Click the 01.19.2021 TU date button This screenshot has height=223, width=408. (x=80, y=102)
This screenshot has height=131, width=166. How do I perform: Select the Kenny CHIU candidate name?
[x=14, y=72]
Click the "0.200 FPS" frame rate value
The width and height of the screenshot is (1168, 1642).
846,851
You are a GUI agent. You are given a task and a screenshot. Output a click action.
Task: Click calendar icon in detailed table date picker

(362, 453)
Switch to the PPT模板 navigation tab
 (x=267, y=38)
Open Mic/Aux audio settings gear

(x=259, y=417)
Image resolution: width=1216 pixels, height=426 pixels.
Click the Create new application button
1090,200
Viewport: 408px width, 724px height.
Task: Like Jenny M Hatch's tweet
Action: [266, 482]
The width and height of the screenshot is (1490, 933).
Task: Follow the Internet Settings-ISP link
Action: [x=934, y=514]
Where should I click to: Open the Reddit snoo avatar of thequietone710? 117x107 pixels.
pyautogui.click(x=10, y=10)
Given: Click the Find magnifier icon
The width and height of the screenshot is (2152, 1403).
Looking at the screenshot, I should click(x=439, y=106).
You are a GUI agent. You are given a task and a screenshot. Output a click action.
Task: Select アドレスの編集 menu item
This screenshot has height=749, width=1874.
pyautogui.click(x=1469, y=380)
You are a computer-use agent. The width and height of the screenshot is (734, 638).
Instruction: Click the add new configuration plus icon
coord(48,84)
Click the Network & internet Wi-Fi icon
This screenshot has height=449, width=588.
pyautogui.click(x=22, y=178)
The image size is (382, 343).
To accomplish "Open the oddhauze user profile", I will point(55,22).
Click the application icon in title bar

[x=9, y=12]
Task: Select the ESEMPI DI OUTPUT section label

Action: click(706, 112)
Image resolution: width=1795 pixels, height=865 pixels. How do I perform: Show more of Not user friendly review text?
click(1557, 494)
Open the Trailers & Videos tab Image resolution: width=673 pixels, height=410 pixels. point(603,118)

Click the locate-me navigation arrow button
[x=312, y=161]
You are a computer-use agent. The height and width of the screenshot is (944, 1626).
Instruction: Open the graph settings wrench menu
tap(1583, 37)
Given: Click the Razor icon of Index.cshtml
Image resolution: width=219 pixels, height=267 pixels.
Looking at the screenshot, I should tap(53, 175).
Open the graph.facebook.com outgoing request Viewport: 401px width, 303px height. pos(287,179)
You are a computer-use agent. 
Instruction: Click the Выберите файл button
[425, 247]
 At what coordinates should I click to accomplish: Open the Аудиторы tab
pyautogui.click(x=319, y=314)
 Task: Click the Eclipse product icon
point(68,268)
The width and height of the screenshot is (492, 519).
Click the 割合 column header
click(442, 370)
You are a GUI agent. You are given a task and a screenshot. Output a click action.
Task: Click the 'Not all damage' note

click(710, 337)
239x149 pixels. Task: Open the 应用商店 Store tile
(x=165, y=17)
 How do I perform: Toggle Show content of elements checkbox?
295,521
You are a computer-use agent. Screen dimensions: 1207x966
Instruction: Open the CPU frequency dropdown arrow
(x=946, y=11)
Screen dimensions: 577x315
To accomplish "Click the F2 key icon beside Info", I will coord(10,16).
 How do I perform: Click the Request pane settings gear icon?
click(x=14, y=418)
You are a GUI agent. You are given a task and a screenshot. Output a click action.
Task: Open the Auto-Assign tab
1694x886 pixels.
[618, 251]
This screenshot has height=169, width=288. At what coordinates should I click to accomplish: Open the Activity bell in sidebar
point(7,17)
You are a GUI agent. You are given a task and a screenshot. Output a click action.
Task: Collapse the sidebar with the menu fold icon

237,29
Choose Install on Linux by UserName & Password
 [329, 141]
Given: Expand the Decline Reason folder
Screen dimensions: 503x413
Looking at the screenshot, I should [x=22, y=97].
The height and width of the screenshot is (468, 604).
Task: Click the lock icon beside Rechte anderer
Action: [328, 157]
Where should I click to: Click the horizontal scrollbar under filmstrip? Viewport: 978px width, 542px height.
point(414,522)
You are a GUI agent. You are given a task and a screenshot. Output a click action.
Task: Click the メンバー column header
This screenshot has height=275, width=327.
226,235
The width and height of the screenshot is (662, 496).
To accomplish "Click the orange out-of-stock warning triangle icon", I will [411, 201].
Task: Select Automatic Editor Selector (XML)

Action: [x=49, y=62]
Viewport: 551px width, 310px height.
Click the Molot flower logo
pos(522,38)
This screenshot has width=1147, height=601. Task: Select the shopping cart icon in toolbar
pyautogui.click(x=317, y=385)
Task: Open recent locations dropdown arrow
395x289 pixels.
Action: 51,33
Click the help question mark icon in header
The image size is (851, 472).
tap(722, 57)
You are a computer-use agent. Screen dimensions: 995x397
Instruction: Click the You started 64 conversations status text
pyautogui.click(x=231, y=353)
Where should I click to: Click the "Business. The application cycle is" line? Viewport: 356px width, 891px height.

REQUIRED TASK = Can you reproduce, character for character, the lines starting at the one containing "You are a computer-use agent. Screen dimensions: 995x397" and ending at the final line above, including both?

ANSWER FOR THE TASK =
You are a computer-use agent. Screen dimensions: 995x397
Instruction: Click the You started 64 conversations status text
pyautogui.click(x=231, y=353)
Where should I click to: Click the "Business. The application cycle is" line? Viewport: 356px width, 891px height.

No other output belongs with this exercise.